Mrs. Smithson brought me several Pyrex pie plates. As soon as I began to transfer the eggs from their nestling place of the egg cartons to the plate, I realized why they were named “Rock ‘n’ Roll Eggs.” Did they rock and roll! Before I could right one humpty dumpty, another would fall, spilling its runny guts all over the plate. This modern-day Sisyphus had her hands full, scooping up the mixture to refill the eggs, time and again.

Quick to sense something had gone seriously awry, Debbie began to cry, screaming, “Mommy, Mommy, I don’t want Chinese food! I want a peanut butter sandwich!”

Never again

It’s too painful to recount how those eggs, after countless sponge baths, managed to be steamed and get on the Smithsons’ dinner table, set with polished silver and fresh flowers and aglow with candles, in honor of the feast. Suffice it to say that Debbie cried again because her mother wouldn’t let her add cream and sugar to “the rice pudding.”

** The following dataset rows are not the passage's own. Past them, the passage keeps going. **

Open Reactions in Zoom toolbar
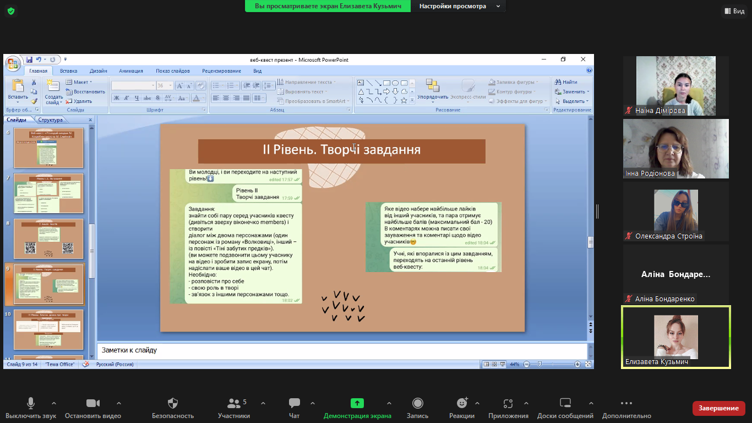 [x=461, y=403]
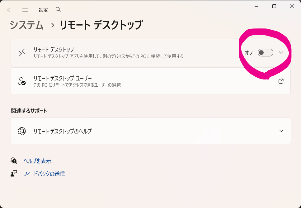Click the 設定 window title

click(x=43, y=10)
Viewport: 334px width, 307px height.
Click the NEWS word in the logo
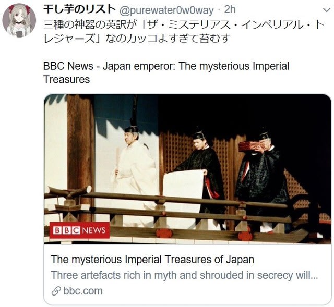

Debbie was right. My first attempt at cooking rice had yielded a dish that was indeed like pudding.

Years have gone by since that horrendous night. Whenever I thought about it, my cheeks would burn, my palms would break out in a cold sweat, and I would feel ashamed and apologetic all over again. The poor Smithsons! They probably did eat peanut butter sandwiches before bed, and they probably never tried Chinese food again.

As for me, I developed a rather severe case of PTSD. For the next almost 60 years, I tried, although not always successfully, to keep cooking at arm’s length.

Nietzsche once said (Perhaps he said it many times, but since Nietzsche was his usual biting self, ouch! once was quite enough): “Bad cooks — and the utter lack of reason in the kitchen — have delayed human development longest and impaired it most.” I don’t mean to sound paranoid, but I have a sneaking suspicion that he was speaking about the likes of me.